Task statement –
Reproduce the records without their pictures, keeping every word as it is.

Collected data
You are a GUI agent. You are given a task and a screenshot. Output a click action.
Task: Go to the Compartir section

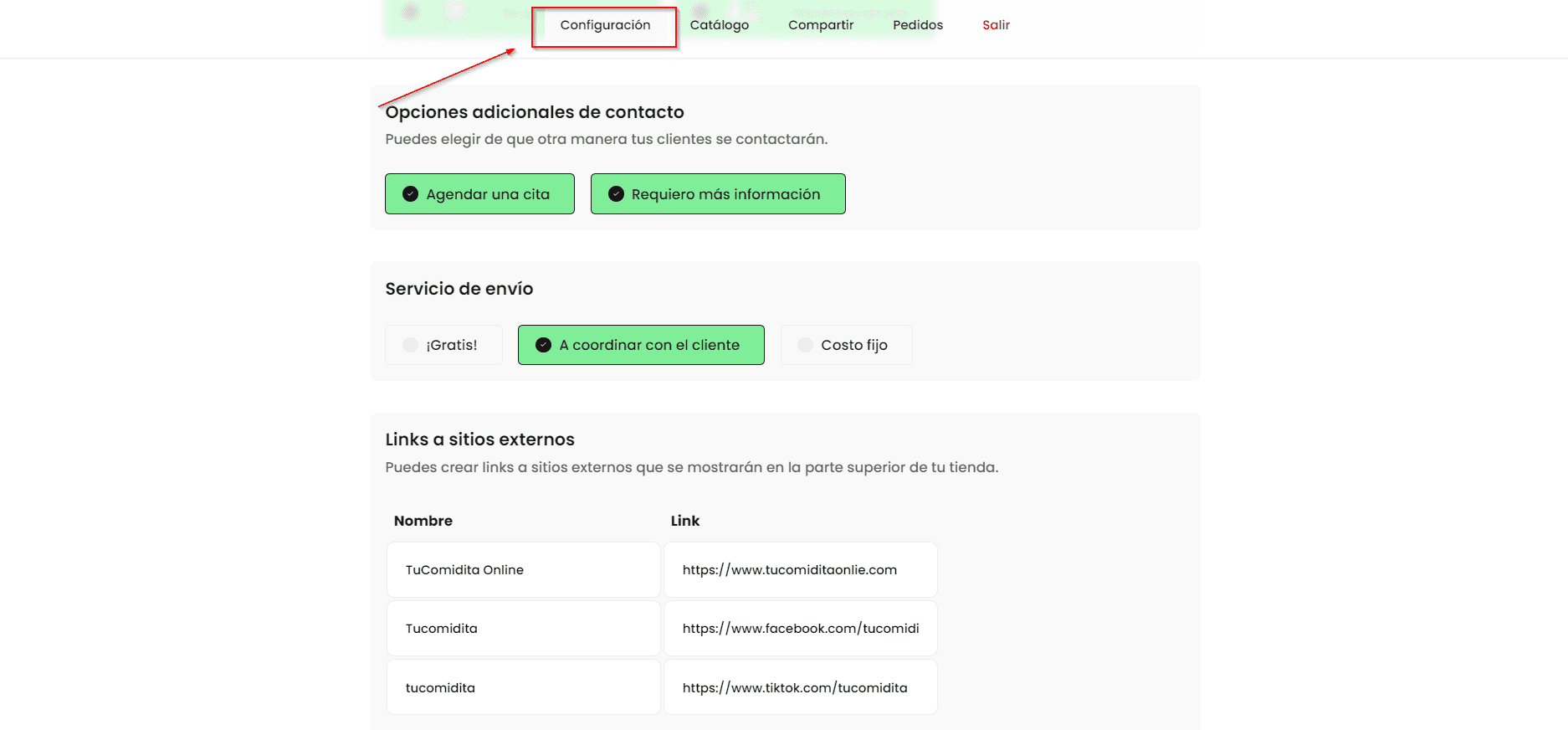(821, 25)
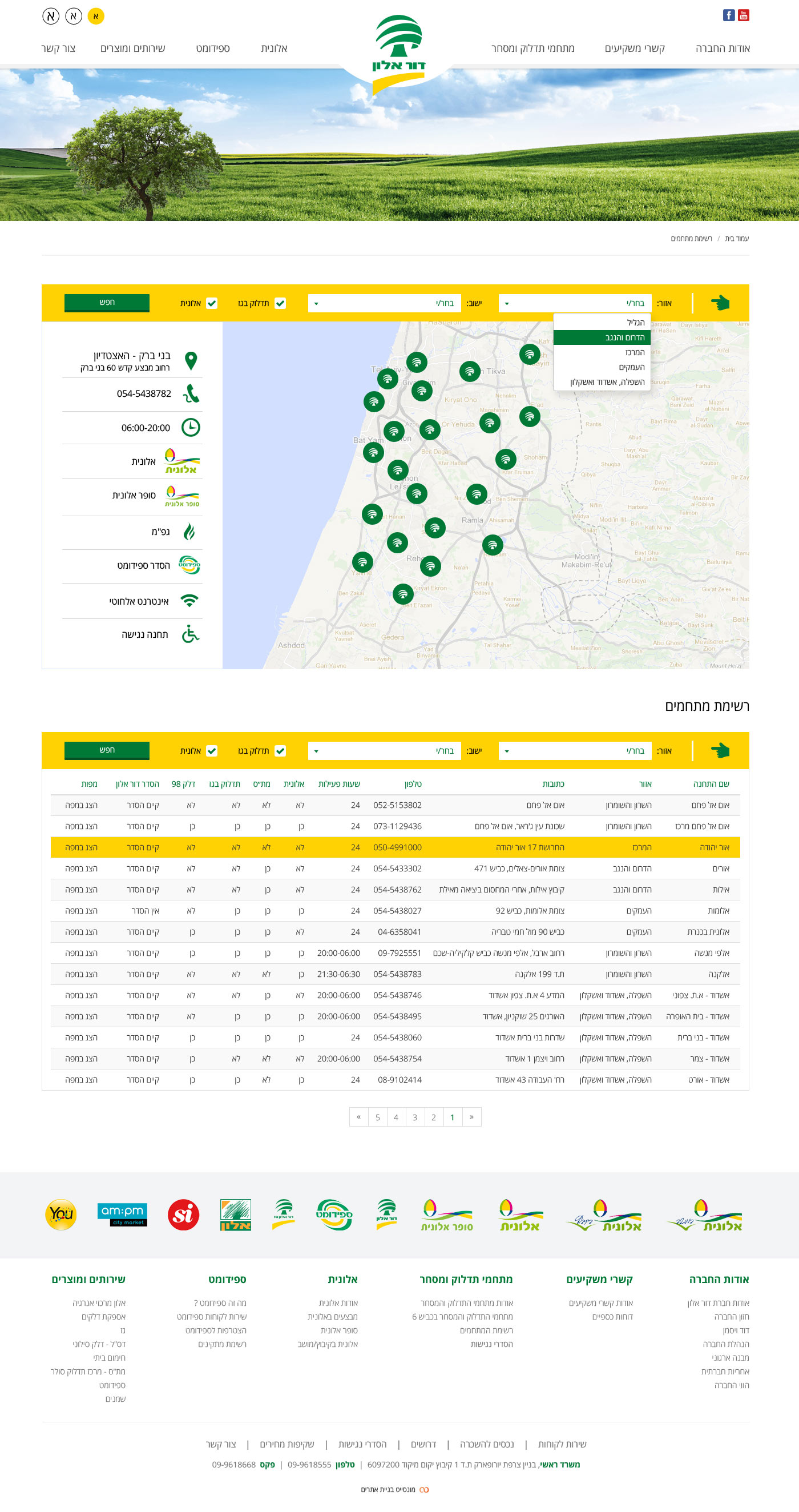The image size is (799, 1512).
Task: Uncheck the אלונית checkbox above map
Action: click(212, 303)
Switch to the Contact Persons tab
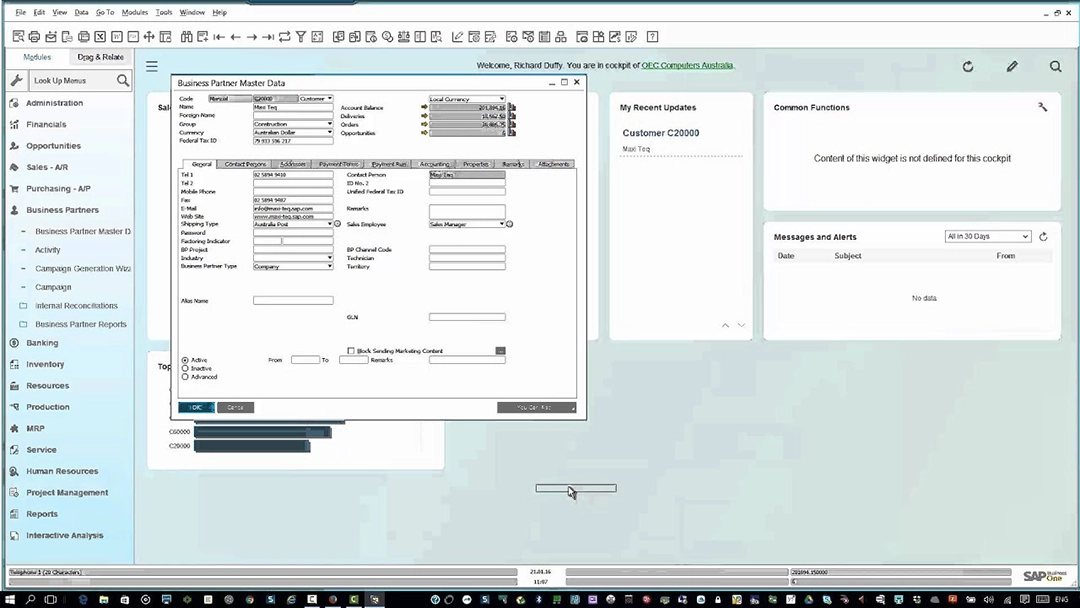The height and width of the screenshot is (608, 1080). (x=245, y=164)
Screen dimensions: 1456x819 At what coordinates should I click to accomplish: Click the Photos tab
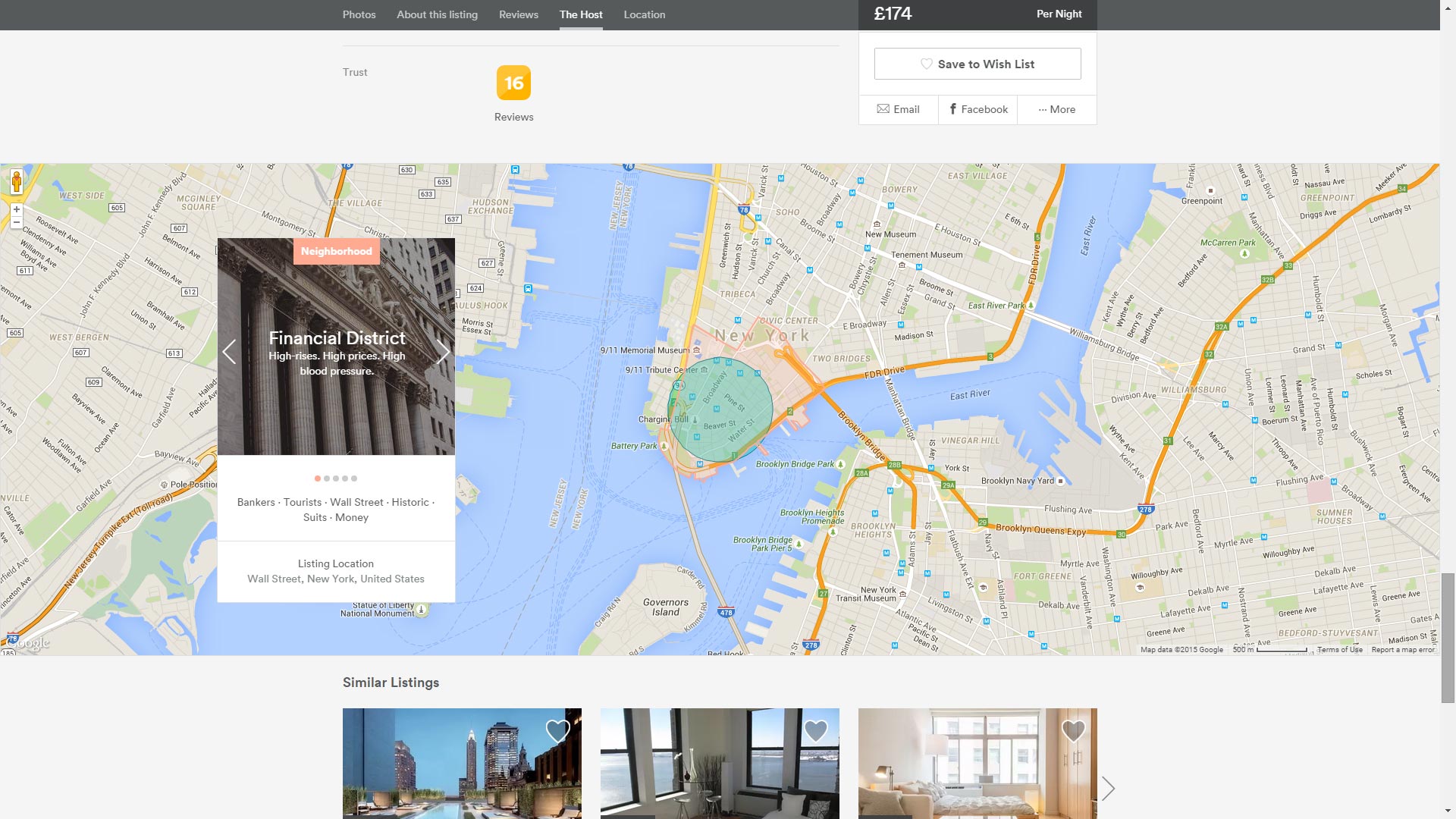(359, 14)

Expected output –
You are a GUI agent. You are given a task and a screenshot. Output a click action.
Task: Go to the Compartir section

(821, 25)
The image size is (799, 1512).
Task: Uncheck the אלונית checkbox above map
Action: click(212, 303)
Switch to the Contact Persons tab
The height and width of the screenshot is (608, 1080). (x=245, y=164)
Screen dimensions: 1456x819 At what coordinates should I click to accomplish: Click the Photos tab
(359, 14)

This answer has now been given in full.